## Provided records
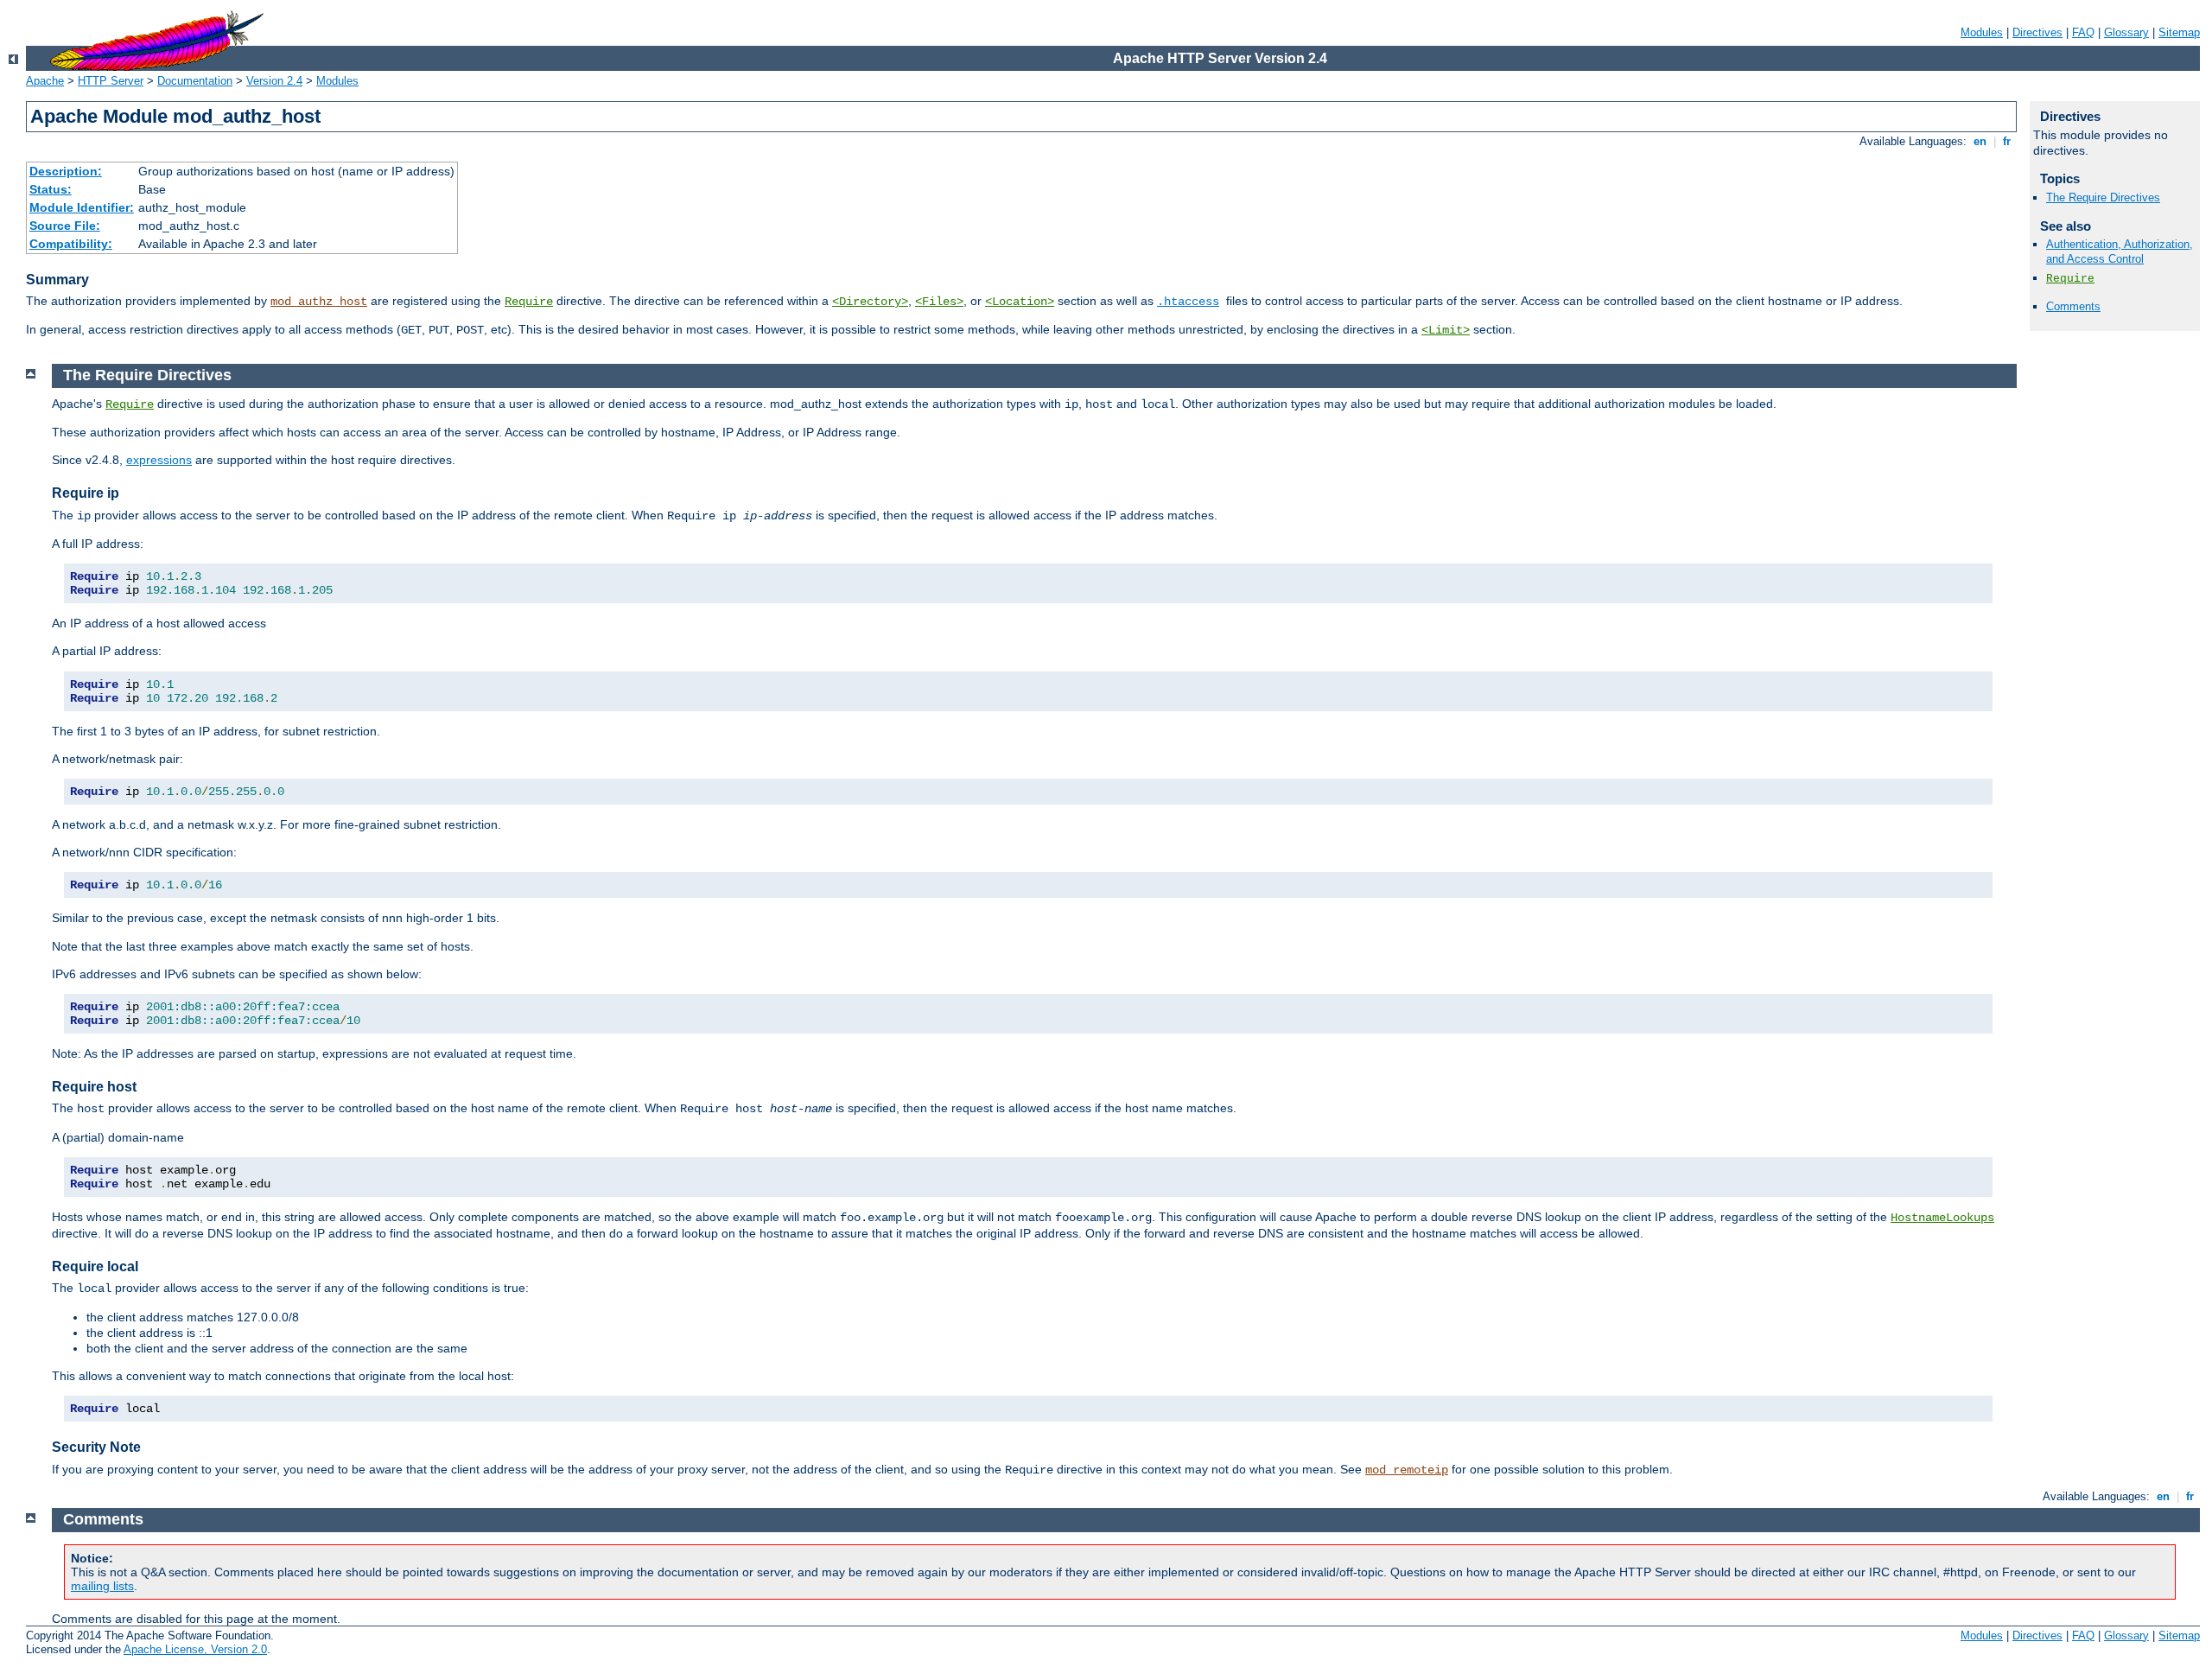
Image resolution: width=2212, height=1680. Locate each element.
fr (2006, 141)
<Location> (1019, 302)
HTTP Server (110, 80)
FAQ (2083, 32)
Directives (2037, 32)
--
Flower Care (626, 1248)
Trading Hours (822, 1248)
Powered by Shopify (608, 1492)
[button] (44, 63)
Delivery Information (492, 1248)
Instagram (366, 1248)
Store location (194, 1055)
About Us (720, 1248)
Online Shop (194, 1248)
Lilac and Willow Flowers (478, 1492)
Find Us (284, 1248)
==
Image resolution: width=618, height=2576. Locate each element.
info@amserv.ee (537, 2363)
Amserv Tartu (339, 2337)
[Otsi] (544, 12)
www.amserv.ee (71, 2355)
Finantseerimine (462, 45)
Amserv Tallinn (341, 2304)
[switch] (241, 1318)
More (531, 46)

## What you are asked to do
When a line among the entries above contains "Image", copy it.

## Response to this task
Image resolution: width=2212, height=1680. Locate each element.
Image resolution: width=618, height=2576. Locate each element.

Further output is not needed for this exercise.